Method: A 23-question survey was sent to 445 cochlear implant centers in the United States. Of the 445 centers contacted, 188 (42%) were excluded as ineligible (nonpediatric), 257 (58%) were determined eligible, and 121 (47%) of these completed the survey. Survey topics included characteristics of PCI centers and teams; the role and importance of professionals/consultants; types of medical, educational, Deaf culture, and identity information and perspectives provided to parents; and current practices regarding age of implantation and bilateral implantation.

Results: All of the PCI teams completing the survey presented medical/surgical risks, audiologic information, and variability of communication/educational options; fewer than half (45%) presented Deaf culture and emerging autonomy/identity issues to parents. Most PCI centers felt the optimal age to implant a child was 10–15 months. The majority of PCI centers, regardless of affiliation with a teaching hospital, responded that they rarely or never implanted bilaterally, and few discussed bilateral implants with parents.

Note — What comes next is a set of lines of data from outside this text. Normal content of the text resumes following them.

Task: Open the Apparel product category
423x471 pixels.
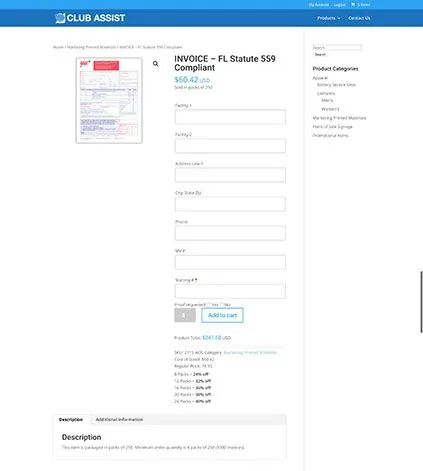Action: 320,78
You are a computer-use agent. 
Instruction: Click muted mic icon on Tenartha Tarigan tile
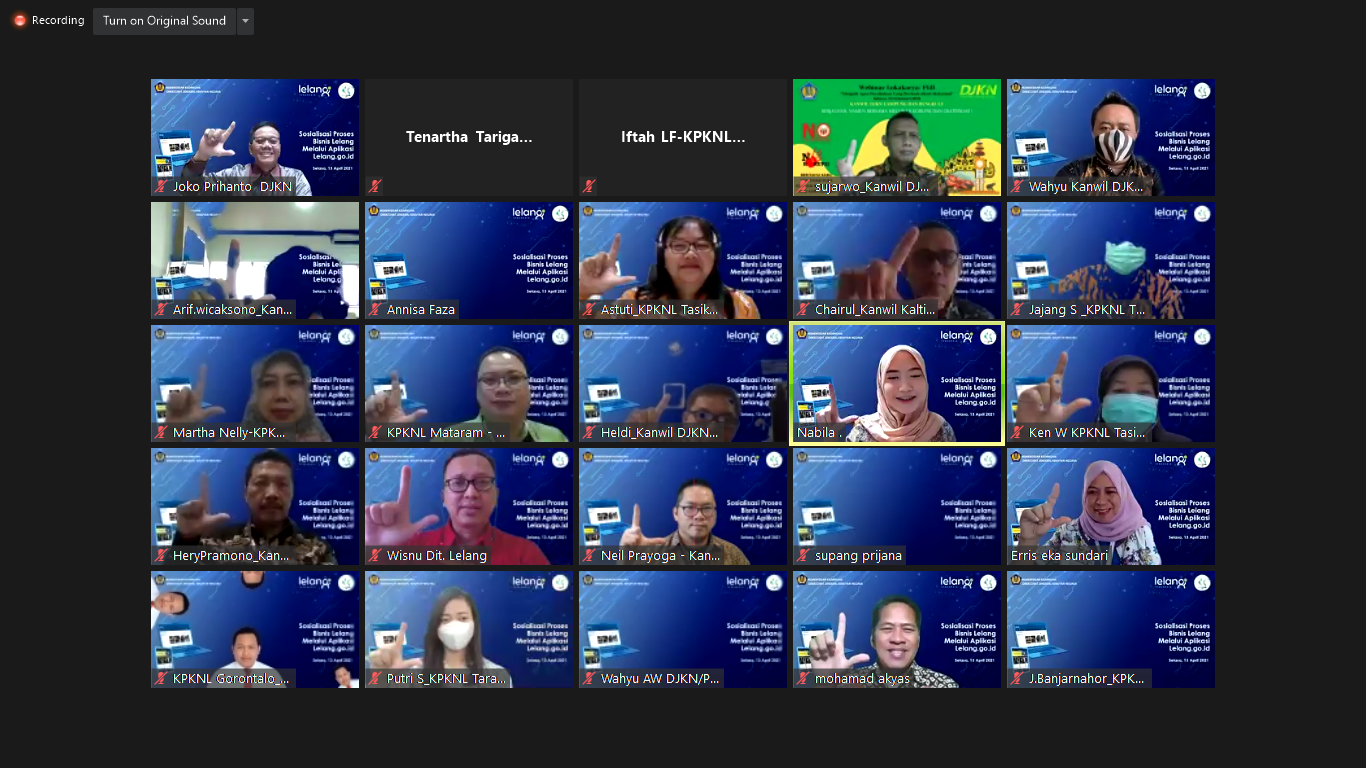[x=375, y=186]
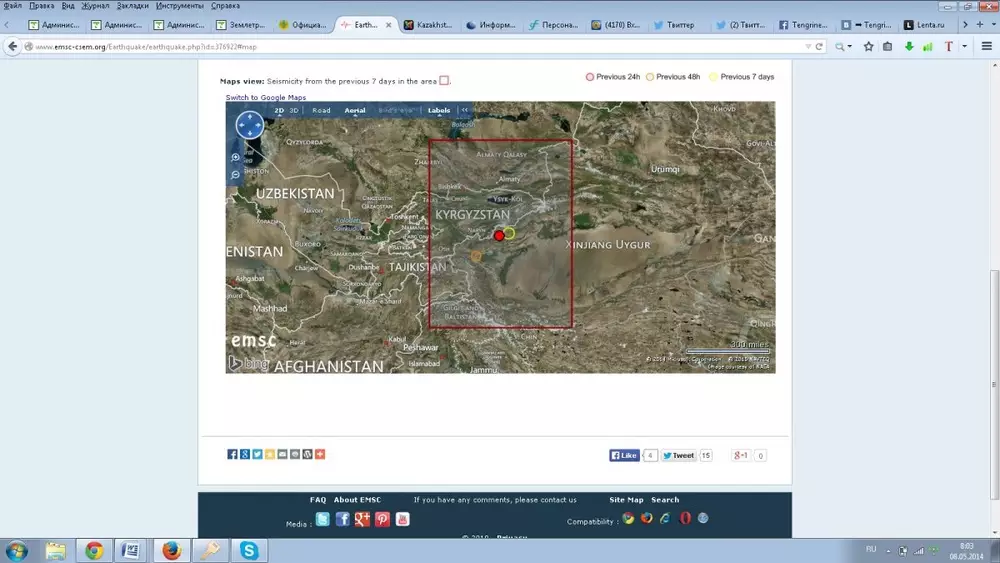Click the green downloads arrow in toolbar

pos(909,46)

Conclusions: Audiologists are the only nonsurgical professionals always represented on the cochlear implant team. In order to best prepare audiologists for this role, graduate audiology programs need to address more extensively the Deaf culture and perspective, as well as genetics of hearing loss. Increased attention to educational audiology and evidence-based research regarding best age to implant and bilateral implantation needs to be included in the discussion with parents. Audiologists play a crucial role in informing parents and coordinating care, and should therefore carefully consider their role in the informed consent process.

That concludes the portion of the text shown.